Set task :: Copy the data verbatim, from the first line up to and including the line containing "The image size is (784, 861). 333,369".

Material shown ::
-- Start --

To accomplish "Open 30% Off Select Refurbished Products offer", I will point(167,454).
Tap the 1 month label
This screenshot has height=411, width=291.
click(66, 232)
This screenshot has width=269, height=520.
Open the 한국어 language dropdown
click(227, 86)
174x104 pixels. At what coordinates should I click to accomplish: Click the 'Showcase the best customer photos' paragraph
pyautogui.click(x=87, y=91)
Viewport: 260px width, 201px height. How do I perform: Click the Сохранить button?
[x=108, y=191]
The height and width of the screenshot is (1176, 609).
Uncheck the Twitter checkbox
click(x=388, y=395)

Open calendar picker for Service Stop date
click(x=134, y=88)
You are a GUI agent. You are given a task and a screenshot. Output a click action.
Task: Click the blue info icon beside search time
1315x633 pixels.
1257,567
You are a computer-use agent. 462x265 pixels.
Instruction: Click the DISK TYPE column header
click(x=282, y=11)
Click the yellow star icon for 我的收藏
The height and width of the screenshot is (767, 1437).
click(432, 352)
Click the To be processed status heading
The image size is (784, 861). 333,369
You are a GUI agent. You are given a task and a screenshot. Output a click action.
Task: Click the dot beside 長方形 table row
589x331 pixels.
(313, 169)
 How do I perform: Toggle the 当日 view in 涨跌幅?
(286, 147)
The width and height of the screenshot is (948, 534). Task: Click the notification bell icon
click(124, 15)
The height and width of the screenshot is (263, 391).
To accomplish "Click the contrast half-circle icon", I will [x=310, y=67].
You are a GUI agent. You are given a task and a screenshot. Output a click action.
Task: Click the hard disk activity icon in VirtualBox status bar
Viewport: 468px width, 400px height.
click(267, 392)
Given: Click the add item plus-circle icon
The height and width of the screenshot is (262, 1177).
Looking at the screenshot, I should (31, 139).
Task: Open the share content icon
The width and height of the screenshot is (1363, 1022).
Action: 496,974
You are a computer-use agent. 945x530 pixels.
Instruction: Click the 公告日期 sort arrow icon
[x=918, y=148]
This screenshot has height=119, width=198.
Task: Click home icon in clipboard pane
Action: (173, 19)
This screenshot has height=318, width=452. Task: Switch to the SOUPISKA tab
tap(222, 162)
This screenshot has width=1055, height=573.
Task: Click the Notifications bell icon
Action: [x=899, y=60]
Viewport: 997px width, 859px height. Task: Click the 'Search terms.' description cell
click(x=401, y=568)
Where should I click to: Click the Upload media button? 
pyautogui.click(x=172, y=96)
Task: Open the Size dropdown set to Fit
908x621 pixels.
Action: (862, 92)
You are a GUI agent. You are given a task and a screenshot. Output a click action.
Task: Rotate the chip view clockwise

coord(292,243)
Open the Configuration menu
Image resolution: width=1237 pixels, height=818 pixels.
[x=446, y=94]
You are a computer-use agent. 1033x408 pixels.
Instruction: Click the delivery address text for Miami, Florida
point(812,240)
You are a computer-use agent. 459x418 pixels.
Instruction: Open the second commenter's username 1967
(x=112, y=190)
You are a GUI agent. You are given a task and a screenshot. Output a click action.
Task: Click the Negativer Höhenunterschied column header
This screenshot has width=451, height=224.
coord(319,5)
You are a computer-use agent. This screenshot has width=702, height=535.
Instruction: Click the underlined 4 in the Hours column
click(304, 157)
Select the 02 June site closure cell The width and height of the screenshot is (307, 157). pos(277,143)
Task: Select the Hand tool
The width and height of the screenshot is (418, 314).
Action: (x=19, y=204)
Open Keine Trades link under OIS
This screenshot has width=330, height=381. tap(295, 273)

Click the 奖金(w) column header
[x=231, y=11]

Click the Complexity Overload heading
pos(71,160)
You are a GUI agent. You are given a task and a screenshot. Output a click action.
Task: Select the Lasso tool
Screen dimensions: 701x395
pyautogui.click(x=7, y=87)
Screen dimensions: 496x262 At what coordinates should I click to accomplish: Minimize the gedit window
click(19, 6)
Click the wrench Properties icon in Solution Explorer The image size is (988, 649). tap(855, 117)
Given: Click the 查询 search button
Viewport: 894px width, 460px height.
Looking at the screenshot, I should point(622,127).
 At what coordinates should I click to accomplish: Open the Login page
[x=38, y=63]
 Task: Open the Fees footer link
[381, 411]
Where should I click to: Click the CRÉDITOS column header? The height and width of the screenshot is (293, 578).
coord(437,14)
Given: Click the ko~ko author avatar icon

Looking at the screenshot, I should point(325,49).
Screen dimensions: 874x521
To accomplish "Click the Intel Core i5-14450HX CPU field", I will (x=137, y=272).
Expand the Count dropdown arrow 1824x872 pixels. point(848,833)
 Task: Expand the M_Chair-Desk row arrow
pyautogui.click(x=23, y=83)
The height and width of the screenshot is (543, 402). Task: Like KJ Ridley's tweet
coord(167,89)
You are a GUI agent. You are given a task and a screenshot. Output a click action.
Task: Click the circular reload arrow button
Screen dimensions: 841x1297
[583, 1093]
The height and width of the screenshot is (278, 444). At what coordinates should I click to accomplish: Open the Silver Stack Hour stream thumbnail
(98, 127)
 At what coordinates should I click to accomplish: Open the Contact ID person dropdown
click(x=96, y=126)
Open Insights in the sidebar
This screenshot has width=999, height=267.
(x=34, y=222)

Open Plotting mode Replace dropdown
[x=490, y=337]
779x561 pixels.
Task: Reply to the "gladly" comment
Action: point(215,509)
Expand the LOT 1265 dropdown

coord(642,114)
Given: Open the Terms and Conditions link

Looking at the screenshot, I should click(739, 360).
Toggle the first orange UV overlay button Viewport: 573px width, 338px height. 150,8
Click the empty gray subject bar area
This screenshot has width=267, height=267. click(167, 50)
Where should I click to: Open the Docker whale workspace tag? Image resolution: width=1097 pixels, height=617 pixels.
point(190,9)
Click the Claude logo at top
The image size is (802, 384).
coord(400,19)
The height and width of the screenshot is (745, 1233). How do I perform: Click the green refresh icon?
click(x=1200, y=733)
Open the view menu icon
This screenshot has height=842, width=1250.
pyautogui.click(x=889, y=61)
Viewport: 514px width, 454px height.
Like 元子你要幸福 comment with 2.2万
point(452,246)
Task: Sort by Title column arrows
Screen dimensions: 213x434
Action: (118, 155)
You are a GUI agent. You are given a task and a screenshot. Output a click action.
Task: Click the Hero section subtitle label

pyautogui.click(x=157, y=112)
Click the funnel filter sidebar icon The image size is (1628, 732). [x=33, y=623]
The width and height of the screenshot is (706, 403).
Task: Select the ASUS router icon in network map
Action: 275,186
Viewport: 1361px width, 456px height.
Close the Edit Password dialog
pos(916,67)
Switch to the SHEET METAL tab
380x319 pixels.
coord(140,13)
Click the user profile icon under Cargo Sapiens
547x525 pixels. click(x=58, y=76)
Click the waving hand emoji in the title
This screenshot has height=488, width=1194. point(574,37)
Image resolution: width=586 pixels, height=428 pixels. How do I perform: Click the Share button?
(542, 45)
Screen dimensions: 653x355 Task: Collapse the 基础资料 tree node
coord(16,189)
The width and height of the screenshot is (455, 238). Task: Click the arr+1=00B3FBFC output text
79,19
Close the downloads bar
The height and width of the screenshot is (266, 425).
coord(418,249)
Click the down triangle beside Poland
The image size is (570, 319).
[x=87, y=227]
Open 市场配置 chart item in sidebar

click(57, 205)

-- End --

Written reply ::
To accomplish "Open 30% Off Select Refurbished Products offer", I will point(167,454).
Tap the 1 month label
This screenshot has height=411, width=291.
click(66, 232)
This screenshot has width=269, height=520.
Open the 한국어 language dropdown
click(227, 86)
174x104 pixels. At what coordinates should I click to accomplish: Click the 'Showcase the best customer photos' paragraph
pyautogui.click(x=87, y=91)
Viewport: 260px width, 201px height. How do I perform: Click the Сохранить button?
[x=108, y=191]
The height and width of the screenshot is (1176, 609).
Uncheck the Twitter checkbox
click(x=388, y=395)

Open calendar picker for Service Stop date
click(x=134, y=88)
You are a GUI agent. You are given a task and a screenshot. Output a click action.
Task: Click the blue info icon beside search time
1315x633 pixels.
1257,567
You are a computer-use agent. 462x265 pixels.
Instruction: Click the DISK TYPE column header
click(x=282, y=11)
Click the yellow star icon for 我的收藏
The height and width of the screenshot is (767, 1437).
click(432, 352)
Click the To be processed status heading
The image size is (784, 861). 333,369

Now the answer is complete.